The .bam was not generated with Dorado because the pipeline analysis was done through a custom Snakemake that was originally made for R.9 data and the v.3 of DNAscent. It was then modified to accomodate the changes in commandline of the v.4 but the alignment part was left untouched with Minimap2.

Using Dorado to do the alignment is also not ideal when your data is only a part of a barcoded run

On my side, the basecalling was done with the superior model because part of the run was for assembly purposes but as my .bam file was then generated with Minimap2, I don't know if it is relevant ?

MBoemo commented 4 days ago

Unfortunately I haven't yet been able to reproduce this. @ThDef which version of Dorado are you using and which basecalling model?

ThDef commented 4 days ago

I used the dna_r10.4.1_e8.2_400bps_sup@v5.0.0 model with the version 0.7.2 of Dorado for the basecalling.

ZHOUXY-QH99 commented 2 days ago

As for the detection results of detect, I noticed that the probability that the thymidine is actually BrdU is very low. I would like to know what probability is considered as BrdU

ZHOUXY-QH99 commented 2 days ago

I used the dna_r10.4.1_e8.2_400bps_sup@v5.0.0 model with the version 0.7.2 of Dorado for the basecalling.

I recommend that the file format you generate during basecalling is bam file

ThDef commented 1 day ago

I tried to switch to Dorado instead of Minimap2 as the alignment tool on my already basecalled data (sup model) but the same problem occured. I will try data already basecalled with the fast model and then try to generate the .bam during the basecalling to see if anything changes.

If only the latter works, it is not ideal for use on cluster as the basecalling needs a GPU which are often on specific nodes, making pipelines/workflows more tricky to set up.

samim21 commented 3 hours ago

Hi, I've been getting the same error and I believe I've found the issue. I noticed that if there are any read ids in my bam file that are not found in my pod5 file, detect will fail as soon as it gets to that read. I was getting this error with the previous version of DNAscent as well. This has been a problem because dorado does not currently have an option to disable read splitting, so during basecalling with any model sometimes reads will be split and new read ids will be generated. These read ids are only present in the bam file (or fastq file if you output a fastq with dorado) and are not in the pod5s.
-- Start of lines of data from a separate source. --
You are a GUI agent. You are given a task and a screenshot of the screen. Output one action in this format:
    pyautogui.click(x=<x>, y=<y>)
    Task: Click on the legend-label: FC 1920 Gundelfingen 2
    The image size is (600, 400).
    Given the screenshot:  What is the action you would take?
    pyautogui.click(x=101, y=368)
I think if it is possible to have DNAscent detect skip reads that are found in the bam file but not in the pod5 file, rather than terminate completely, that would be really useful. Otherwise, I've found that it is fairly easy to first use DNascent index to generate a list of read IDs found in the pod5 file, then subset the fastq file I generate with dorado to remove any read IDs that are created by read splitting before performing alignment and DNascent detect.

MBoemo commented 2 hours ago

Thanks all - I've been away for a few days but I should have time to work on this tomorrow. That's interesting @samim21 but very useful to know. v4.0.3 should be able to gracefully deal with split reads and we haven't had any problems with that but I'll look into it and see what I can do.